Under Heritage’s reopening plan, approved by the Yakima Health District, many courses will offer a combination of face-to-face instruction and remote learning.
When on campus, steps will be taken to ensure that class sizes are kept small to allow for safe social distancing. In many cases, classes will be divided into subsections where one group comes to class and the other learns online one day, and then the groups switch for the next day. Students will also determine their ability to come to campus based on health-related concerns for themselves and their family members, a news release from Heritage University said.
The majority of student support activities will be offered online.

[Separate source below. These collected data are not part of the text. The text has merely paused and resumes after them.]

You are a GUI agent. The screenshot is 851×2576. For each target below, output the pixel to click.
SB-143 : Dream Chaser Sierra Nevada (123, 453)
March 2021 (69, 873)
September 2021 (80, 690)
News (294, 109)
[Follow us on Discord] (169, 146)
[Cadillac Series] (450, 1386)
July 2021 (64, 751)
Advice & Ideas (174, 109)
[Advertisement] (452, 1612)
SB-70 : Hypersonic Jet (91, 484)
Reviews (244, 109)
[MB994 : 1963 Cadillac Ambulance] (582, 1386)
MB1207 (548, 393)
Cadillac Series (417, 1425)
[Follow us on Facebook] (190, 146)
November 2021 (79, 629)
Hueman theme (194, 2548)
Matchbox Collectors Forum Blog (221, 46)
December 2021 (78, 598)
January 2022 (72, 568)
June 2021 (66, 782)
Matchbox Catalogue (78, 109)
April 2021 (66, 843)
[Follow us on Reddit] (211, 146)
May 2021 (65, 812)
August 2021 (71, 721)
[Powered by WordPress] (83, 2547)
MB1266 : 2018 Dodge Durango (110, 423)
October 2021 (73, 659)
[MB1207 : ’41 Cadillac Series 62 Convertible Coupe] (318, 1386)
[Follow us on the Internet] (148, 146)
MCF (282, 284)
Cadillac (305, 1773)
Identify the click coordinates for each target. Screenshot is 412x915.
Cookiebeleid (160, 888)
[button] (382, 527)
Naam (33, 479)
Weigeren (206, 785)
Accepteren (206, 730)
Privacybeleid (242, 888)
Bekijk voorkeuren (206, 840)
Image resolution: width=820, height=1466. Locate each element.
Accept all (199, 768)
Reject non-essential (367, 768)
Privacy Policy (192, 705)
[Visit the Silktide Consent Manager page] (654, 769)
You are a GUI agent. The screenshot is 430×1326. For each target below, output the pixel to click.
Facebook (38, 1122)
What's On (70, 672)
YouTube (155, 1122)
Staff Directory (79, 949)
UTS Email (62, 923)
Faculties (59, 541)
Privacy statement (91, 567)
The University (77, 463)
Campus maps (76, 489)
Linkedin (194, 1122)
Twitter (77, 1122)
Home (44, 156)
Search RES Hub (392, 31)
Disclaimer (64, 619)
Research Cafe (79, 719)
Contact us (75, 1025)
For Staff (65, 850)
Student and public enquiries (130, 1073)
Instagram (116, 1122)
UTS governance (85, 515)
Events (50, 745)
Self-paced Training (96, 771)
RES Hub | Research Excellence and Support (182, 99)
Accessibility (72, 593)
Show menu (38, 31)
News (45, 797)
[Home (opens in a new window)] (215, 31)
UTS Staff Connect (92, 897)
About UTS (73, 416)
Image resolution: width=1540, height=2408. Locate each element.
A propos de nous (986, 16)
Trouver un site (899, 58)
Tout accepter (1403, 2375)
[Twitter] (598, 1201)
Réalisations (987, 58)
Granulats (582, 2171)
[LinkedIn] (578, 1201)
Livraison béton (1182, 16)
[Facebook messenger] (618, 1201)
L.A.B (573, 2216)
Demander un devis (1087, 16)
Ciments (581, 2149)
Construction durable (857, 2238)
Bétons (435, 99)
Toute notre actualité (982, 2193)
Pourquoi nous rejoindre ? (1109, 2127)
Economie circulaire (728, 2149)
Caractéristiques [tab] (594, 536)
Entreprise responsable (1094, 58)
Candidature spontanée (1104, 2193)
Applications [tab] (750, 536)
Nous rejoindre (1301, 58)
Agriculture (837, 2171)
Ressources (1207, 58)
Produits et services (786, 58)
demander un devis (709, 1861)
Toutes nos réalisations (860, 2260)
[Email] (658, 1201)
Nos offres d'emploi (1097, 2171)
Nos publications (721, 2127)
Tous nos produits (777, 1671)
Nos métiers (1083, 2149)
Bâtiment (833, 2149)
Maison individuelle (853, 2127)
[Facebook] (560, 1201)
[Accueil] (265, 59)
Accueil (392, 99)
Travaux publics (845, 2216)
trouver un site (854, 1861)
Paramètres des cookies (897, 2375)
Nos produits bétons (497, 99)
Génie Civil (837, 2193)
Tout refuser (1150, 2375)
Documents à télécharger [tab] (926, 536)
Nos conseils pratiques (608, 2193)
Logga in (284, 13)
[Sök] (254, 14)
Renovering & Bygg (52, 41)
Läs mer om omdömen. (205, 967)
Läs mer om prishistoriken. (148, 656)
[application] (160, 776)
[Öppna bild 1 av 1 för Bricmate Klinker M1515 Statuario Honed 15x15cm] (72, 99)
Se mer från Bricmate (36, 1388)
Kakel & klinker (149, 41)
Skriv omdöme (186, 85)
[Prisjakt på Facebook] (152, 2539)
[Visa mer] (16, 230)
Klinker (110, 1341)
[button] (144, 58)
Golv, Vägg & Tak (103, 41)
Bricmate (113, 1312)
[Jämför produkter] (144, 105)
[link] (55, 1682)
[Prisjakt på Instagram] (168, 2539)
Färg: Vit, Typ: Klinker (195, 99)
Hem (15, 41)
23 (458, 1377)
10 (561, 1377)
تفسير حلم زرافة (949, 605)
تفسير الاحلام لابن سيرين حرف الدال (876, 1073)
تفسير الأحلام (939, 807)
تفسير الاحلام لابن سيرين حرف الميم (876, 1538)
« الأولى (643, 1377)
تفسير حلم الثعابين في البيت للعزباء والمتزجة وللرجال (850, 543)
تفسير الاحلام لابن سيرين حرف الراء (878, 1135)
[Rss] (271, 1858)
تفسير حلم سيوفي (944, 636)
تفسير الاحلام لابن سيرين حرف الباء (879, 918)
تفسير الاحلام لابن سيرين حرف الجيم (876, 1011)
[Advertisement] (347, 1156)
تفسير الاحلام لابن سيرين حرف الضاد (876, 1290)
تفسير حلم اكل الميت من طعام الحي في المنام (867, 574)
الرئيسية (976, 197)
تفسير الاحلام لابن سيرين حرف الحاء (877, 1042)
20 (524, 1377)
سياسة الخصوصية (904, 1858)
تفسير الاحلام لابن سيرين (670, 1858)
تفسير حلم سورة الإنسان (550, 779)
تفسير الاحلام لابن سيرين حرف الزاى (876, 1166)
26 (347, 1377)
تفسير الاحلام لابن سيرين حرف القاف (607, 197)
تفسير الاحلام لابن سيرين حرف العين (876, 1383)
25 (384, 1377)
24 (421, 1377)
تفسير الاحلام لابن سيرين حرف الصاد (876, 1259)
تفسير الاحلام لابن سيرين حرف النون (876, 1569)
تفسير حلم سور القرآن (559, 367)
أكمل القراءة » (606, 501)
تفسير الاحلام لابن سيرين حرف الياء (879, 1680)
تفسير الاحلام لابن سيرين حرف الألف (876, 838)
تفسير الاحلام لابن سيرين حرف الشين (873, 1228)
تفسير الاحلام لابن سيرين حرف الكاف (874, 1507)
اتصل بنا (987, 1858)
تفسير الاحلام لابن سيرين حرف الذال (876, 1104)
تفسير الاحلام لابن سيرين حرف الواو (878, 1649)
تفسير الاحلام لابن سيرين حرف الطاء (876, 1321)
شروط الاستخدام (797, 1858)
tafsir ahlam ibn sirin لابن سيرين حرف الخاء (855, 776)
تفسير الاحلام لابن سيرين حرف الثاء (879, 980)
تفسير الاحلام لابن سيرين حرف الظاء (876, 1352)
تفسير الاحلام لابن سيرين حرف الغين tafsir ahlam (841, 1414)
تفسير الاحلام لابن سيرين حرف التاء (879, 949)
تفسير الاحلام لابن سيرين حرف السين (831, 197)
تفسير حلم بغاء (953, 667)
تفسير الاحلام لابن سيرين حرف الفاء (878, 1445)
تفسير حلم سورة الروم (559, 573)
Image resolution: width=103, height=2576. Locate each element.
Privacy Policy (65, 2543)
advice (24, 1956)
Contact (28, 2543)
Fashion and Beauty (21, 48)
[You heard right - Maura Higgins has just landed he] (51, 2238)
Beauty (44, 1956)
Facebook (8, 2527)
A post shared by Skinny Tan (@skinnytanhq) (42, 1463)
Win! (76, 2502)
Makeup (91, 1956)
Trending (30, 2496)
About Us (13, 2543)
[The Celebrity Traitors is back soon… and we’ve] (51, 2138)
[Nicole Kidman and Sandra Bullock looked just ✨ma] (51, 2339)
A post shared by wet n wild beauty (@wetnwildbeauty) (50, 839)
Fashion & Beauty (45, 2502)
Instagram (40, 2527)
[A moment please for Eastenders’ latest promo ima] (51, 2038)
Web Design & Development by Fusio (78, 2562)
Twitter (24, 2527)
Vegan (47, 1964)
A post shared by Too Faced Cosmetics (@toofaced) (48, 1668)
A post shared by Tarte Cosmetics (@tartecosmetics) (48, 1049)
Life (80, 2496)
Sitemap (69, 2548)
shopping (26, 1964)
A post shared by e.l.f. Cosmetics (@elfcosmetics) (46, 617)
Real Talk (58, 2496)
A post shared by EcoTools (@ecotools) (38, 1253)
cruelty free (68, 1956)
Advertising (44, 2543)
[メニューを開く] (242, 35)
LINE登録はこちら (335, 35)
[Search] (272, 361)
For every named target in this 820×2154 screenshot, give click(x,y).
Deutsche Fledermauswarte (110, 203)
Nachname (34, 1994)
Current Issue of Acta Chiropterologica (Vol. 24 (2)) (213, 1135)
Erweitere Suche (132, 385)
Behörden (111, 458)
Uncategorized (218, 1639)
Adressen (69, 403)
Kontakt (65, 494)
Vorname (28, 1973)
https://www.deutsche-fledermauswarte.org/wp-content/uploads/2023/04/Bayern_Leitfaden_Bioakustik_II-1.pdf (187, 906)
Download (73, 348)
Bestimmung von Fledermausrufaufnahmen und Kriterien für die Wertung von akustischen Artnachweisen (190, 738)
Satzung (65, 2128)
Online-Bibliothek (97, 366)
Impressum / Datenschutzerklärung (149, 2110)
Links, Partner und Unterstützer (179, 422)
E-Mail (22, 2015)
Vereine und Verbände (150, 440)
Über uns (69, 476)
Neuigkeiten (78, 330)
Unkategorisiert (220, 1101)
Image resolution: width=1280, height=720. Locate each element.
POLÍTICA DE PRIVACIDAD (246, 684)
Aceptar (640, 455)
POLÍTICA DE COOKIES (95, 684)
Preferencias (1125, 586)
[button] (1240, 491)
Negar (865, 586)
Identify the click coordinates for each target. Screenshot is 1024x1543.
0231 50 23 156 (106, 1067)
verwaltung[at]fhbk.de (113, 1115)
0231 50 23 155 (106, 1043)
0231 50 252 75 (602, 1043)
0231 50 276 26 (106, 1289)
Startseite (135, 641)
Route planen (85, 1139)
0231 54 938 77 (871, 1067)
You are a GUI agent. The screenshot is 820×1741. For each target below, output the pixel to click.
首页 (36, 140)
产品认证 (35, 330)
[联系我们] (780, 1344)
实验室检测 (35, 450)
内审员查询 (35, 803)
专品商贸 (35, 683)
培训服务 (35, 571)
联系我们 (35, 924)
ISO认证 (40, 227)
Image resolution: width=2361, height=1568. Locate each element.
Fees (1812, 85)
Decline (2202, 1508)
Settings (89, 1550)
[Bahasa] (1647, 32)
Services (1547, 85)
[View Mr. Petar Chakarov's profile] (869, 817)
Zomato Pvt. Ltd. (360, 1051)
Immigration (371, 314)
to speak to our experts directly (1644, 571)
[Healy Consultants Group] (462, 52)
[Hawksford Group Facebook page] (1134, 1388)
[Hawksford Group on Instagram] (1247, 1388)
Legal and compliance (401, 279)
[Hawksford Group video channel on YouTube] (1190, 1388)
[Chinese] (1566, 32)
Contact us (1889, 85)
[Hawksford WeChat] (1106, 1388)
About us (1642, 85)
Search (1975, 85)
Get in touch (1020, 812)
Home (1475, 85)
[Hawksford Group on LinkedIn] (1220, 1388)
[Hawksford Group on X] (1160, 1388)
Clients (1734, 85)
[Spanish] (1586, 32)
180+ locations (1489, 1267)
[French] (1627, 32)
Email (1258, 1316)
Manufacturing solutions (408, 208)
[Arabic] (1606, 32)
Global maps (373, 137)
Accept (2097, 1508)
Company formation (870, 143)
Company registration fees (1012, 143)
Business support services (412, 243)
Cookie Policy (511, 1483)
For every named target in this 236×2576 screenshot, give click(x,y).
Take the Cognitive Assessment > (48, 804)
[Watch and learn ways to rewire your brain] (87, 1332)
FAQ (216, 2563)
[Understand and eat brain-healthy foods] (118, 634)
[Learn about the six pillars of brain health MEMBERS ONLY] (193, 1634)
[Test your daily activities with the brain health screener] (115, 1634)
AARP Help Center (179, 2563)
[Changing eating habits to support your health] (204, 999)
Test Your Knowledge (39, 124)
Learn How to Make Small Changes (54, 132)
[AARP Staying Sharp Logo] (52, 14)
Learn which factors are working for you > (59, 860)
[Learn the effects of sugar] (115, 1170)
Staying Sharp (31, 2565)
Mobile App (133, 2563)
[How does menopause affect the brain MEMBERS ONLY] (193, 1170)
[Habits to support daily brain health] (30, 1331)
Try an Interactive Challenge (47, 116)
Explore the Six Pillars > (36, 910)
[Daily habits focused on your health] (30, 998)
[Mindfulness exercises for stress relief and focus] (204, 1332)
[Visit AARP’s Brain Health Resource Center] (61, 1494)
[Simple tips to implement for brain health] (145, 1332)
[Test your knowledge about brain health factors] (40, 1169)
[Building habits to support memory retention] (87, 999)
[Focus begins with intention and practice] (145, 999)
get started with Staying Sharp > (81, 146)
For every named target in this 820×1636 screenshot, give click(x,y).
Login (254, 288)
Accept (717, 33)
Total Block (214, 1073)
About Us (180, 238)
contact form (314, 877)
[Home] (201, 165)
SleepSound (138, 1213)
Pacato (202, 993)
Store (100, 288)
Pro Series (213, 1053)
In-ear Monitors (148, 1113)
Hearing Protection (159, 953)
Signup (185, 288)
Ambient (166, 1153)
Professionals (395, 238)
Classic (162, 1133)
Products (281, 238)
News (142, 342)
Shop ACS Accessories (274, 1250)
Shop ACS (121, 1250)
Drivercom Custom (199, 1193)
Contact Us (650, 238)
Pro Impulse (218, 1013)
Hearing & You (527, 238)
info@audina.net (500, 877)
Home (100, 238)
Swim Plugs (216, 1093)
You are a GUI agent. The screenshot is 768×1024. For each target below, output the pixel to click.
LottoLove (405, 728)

However, students who want in-person tutoring at the university’s Academic Skills Center will be accommodated by setting up Plexiglas dividers between the tutor and student.
Sund said every precaution will be taken to ensure the safety of all students, faculty and staff while on campus.
“While we recognize that it is important to open our campus for instruction because of the needs of our students, we must do so while following the strictest safety protocols,” Sund said.
Other protocols include requiring the wearing of face masks at all times and constant cleaning, disinfecting and sanitizing of classrooms and other locations on campus.
“Above all else, we must continue to lead with our mission, always acting in the best interest of our students across all aspects of their beings, their health and safety and their determination to continue to move forward with their lives and education,” Sund said.
The university’s regional site at Columbia Basin College in Tri-Cities will also partially reopen in the fall.